◆ WORK ORDER A:
Answer the following questions about the article on building an API like a Product Manager:
(i) Which organization recommended "API as a Product" as ready to trial, and in what publication?
(ii) How many times has the writer attended Mind The Product Conference?
(iii) Whose idea does the article present as summing up the lessons to apply?
◆ WORK ORDER B:
Duplicate the passage of the article on building an API like a Product Manager that begins at the words "Having tried to" and ends after the words "your users awesome?".
◆ WORK ORDER C:
Rewrite more briefly the paragraph of the article on building an API like a Product Manager that begins "I have generally been interested in Product Management", keeping its main facts.

◆ STUDY TEXT:

● ● ● ●

Building a RESTful API like a Product Manager

Something I have been thinking about for a while is the idea of APIs as your Product - the idea that you should design, build and test your API like it's a public facing product (as it might actually be if its a public API), and what lessons we should be learning from Product Managers about how we achieve this.

In the latest instalment of their "Technology Radar", ThoughtWorks recommended the concept "API as a Product" as ready to trial (although I think it's far beyond trial stage - I can see no real risk of adopting the lessons from Product Management for your API).



I have generally been interested in Product Management for several years - I think it's hard not to get interested in the science of Product Management when you are building side projects, as you naturally have to think about the product you are building - sure, with side projects they can easily turn into vanity projects, where you just build what you think is cool, but I think it's still fun to think about real users and good Product Management techniques that can be applied even to side-projects.

Having tried to gain some understanding, I have turned to some classic material on the subject of Product Management: The Lean StartupDon't Make Me ThinkHow to Build a Billion Dollar App. I have also been lucky enough to attend Mind The Product Conference twice (though volunteering - but managed to watch lots of the talks), and to have worked with several great Product Managers.

So what lessons can we start applying? I think, if one statement sums it up, its an idea from Kathy Sierra:

Does your product make your users awesome?
This is a great way to think about APIs (I'm mostly talking about REST/GraphQL type APIs here - but this thinking is a great way of approaching design for normal class/interface/library APIs too).

● ● ● ●

◆ Saved data entries:
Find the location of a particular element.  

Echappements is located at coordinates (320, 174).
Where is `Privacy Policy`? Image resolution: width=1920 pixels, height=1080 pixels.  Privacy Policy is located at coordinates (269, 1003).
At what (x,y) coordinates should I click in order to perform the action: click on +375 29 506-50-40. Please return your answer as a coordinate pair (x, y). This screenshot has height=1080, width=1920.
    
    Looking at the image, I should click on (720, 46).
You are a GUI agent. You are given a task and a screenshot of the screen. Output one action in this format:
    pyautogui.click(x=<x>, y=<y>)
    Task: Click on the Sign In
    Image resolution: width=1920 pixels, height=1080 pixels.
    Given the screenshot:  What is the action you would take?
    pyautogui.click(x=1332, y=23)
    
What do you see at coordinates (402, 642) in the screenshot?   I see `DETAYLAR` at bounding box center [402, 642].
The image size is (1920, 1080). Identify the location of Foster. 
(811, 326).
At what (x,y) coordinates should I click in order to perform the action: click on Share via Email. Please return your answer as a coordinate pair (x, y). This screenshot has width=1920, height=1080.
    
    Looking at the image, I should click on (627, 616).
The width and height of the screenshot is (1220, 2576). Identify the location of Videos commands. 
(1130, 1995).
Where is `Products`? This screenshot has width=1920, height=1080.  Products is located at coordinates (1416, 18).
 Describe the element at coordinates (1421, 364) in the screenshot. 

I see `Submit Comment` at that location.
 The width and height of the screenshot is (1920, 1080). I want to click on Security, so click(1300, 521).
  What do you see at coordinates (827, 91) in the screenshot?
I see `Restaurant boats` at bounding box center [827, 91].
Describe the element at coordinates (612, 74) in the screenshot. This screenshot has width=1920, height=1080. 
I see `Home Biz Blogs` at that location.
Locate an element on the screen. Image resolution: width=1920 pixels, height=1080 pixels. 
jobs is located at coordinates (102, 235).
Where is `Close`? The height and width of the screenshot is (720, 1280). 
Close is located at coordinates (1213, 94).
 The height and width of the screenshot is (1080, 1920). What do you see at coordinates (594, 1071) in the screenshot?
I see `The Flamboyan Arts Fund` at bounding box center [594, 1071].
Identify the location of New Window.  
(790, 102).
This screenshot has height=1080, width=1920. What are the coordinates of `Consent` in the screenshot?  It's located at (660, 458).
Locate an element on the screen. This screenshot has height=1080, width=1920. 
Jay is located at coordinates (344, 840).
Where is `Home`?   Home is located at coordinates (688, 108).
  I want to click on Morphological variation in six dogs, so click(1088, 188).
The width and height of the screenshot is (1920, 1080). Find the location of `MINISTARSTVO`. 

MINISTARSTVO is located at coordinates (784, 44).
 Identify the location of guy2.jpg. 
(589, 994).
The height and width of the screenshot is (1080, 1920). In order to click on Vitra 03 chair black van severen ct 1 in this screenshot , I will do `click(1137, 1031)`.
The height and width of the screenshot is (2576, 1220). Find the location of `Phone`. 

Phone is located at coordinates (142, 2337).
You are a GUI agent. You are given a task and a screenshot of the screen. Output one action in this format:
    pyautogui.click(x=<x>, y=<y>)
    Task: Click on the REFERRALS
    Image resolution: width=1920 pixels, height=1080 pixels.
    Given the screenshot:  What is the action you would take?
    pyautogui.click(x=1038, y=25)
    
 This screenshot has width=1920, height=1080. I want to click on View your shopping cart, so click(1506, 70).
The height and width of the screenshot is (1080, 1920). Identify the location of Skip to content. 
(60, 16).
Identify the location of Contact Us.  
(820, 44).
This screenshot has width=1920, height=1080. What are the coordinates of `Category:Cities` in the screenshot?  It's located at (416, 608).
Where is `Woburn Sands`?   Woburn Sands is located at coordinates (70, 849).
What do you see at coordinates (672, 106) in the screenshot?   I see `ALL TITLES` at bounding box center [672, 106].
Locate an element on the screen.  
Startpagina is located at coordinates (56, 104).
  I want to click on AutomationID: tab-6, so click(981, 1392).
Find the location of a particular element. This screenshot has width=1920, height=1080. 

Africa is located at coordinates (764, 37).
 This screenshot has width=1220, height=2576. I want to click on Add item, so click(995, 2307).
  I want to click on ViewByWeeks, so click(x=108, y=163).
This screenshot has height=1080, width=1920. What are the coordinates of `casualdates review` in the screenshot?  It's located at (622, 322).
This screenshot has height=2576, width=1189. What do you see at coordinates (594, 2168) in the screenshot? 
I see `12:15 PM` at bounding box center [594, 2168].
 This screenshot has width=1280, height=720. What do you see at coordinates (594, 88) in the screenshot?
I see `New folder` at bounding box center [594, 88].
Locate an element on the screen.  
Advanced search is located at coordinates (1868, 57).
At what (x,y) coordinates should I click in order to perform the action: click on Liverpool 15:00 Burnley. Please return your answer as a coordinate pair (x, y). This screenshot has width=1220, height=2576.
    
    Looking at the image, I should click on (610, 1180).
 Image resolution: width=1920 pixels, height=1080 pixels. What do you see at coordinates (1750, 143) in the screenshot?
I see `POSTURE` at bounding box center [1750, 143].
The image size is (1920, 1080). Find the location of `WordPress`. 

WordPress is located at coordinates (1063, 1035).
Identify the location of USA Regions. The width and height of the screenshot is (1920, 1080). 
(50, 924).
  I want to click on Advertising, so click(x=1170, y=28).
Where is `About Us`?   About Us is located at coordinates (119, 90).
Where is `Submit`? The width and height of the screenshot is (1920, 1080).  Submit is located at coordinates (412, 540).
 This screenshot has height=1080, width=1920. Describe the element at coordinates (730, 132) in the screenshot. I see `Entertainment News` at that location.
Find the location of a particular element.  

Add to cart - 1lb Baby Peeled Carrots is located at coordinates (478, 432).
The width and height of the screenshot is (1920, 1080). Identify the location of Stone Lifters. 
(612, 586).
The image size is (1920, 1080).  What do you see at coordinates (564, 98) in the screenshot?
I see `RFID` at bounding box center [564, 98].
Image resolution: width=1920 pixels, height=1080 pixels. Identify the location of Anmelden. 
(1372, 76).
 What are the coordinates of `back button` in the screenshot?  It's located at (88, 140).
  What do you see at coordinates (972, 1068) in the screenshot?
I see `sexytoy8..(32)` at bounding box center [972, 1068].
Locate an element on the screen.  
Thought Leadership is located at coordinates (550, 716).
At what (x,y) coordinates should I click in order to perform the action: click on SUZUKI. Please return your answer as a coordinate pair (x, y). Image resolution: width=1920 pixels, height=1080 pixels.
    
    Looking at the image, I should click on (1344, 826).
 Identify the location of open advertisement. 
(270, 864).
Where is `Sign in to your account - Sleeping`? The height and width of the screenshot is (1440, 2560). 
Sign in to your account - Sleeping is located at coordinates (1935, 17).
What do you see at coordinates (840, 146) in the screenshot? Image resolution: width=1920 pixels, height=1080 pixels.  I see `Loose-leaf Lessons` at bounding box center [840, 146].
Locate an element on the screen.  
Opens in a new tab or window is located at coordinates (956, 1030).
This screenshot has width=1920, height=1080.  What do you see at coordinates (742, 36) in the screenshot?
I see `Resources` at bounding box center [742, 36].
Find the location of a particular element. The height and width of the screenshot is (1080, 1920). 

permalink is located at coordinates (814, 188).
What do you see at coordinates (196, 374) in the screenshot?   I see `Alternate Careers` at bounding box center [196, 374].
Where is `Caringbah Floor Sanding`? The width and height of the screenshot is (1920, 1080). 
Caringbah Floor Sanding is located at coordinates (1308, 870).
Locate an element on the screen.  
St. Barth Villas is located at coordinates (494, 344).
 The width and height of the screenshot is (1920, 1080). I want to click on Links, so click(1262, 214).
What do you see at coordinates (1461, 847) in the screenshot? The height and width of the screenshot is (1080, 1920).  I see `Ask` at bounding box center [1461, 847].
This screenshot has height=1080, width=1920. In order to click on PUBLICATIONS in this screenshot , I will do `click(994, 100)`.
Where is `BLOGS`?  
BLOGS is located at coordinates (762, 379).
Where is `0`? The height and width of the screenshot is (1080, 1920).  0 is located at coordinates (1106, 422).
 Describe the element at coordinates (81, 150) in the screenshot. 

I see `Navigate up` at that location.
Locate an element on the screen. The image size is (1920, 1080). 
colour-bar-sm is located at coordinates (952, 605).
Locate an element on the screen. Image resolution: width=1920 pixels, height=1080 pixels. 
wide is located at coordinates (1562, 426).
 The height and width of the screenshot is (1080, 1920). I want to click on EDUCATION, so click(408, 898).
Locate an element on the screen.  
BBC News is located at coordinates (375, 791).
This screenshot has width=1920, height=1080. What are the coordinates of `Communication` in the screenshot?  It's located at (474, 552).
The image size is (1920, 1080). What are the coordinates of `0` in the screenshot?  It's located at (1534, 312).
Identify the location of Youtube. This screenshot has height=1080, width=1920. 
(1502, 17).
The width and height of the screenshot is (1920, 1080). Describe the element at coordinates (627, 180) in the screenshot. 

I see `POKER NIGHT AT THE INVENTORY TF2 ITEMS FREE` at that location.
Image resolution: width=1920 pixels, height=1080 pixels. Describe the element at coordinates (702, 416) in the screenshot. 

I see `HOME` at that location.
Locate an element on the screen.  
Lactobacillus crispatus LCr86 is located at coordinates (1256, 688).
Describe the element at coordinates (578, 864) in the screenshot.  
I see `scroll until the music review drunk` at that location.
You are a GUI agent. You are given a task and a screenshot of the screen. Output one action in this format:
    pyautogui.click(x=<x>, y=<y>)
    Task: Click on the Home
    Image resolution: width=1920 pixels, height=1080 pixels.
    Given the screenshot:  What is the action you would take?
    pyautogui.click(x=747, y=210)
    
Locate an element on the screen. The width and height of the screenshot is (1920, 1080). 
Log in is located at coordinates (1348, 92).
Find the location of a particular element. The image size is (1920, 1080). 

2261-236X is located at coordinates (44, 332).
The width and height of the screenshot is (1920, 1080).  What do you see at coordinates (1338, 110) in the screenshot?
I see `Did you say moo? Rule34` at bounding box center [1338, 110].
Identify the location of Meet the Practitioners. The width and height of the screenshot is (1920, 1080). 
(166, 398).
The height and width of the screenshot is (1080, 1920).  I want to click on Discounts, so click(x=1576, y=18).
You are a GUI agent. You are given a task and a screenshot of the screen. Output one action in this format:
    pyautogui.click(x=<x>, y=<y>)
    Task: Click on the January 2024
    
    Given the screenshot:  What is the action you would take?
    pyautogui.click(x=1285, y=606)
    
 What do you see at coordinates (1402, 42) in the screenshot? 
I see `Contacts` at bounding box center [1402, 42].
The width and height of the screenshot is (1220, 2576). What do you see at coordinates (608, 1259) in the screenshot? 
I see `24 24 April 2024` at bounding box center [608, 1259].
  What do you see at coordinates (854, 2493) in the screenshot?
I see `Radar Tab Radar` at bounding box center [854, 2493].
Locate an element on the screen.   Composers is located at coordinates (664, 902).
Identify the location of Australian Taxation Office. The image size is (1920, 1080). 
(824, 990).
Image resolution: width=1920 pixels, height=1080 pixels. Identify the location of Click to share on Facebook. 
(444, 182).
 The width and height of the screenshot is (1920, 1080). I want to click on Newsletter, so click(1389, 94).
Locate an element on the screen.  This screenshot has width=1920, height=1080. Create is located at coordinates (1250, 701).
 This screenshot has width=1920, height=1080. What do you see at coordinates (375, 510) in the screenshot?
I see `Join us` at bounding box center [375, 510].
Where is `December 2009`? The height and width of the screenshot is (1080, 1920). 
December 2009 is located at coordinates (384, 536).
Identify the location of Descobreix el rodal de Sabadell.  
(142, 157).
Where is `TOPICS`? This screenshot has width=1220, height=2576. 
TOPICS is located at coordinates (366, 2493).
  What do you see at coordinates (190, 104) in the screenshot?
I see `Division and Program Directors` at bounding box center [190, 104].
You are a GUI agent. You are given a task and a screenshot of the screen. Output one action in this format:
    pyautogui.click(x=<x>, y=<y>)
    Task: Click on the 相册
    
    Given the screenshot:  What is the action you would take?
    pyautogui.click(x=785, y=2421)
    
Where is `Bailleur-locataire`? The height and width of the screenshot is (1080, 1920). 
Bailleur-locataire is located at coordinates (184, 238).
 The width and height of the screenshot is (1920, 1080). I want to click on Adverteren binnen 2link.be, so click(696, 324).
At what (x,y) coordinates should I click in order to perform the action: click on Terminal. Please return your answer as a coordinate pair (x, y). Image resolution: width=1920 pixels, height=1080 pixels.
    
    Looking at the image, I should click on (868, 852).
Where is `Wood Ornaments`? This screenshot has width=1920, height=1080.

● ● ● ●

◆ RESPONSE AREA A:
(i) ThoughtWorks, in the latest instalment of its "Technology Radar".
(ii) Twice.
(iii) Kathy Sierra's.

◆ RESPONSE AREA B:
Having tried to gain some understanding, I have turned to some classic material on the subject of Product Management: The Lean StartupDon't Make Me ThinkHow to Build a Billion Dollar App. I have also been lucky enough to attend Mind The Product Conference twice (though volunteering - but managed to watch lots of the talks), and to have worked with several great Product Managers.

So what lessons can we start applying? I think, if one statement sums it up, its an idea from Kathy Sierra:

Does your product make your users awesome?

◆ RESPONSE AREA C:
I have been interested in Product Management for several years. Building side projects makes that interest hard to avoid, since you naturally have to think about the product you are building. Side projects can easily become vanity projects built around whatever seems cool. Even so, I find it fun to think about real users and to apply good Product Management techniques to them.